## [Exercise materials]
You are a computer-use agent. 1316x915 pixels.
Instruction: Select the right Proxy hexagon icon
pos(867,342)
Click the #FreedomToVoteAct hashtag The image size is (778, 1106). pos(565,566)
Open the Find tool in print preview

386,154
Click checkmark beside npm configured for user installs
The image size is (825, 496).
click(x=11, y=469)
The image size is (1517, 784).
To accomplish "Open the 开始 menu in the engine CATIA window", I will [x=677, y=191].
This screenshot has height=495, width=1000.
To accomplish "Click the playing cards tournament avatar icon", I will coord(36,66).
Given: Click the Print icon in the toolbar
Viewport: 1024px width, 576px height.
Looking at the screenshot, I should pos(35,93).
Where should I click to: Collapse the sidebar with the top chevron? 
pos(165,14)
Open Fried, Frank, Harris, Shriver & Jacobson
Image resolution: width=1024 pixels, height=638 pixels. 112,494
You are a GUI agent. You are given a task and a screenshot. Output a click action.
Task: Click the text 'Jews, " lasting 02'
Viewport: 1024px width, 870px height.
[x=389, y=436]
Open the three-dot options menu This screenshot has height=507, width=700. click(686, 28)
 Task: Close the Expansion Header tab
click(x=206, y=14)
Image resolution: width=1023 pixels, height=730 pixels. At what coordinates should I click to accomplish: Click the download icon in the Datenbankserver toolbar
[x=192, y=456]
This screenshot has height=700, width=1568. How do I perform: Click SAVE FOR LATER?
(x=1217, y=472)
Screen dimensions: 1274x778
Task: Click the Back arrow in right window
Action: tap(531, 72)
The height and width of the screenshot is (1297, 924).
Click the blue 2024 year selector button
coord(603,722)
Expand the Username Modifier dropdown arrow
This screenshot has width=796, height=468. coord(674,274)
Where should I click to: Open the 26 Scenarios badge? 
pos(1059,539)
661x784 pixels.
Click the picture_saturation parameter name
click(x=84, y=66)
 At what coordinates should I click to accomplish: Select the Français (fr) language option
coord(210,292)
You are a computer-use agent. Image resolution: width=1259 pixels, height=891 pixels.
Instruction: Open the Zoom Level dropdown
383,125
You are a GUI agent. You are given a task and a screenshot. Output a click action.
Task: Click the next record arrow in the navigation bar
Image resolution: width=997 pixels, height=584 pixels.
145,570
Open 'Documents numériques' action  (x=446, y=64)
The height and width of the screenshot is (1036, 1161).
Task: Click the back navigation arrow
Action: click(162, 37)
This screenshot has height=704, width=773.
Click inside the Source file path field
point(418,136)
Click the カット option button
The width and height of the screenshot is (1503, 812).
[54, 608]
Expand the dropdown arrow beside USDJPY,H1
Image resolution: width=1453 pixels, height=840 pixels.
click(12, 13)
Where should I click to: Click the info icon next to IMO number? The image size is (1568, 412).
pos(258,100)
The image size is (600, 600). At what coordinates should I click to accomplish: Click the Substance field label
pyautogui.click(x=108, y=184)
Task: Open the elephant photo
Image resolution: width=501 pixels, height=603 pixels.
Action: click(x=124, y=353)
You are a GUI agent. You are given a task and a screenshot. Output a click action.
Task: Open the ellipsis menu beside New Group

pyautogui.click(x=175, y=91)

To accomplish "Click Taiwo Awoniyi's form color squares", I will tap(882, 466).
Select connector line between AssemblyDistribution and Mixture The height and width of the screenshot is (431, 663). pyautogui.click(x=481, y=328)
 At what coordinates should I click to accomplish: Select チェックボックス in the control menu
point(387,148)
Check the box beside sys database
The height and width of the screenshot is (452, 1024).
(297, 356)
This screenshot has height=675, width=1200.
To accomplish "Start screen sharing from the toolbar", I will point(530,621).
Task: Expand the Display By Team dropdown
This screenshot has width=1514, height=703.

## [What to do]
What is needed is an exact printout of every line from the one with "Task: Expand the Display By Team dropdown" through the end of the data, including both, and nothing more.

## [Answer for this exercise]
Task: Expand the Display By Team dropdown
This screenshot has width=1514, height=703.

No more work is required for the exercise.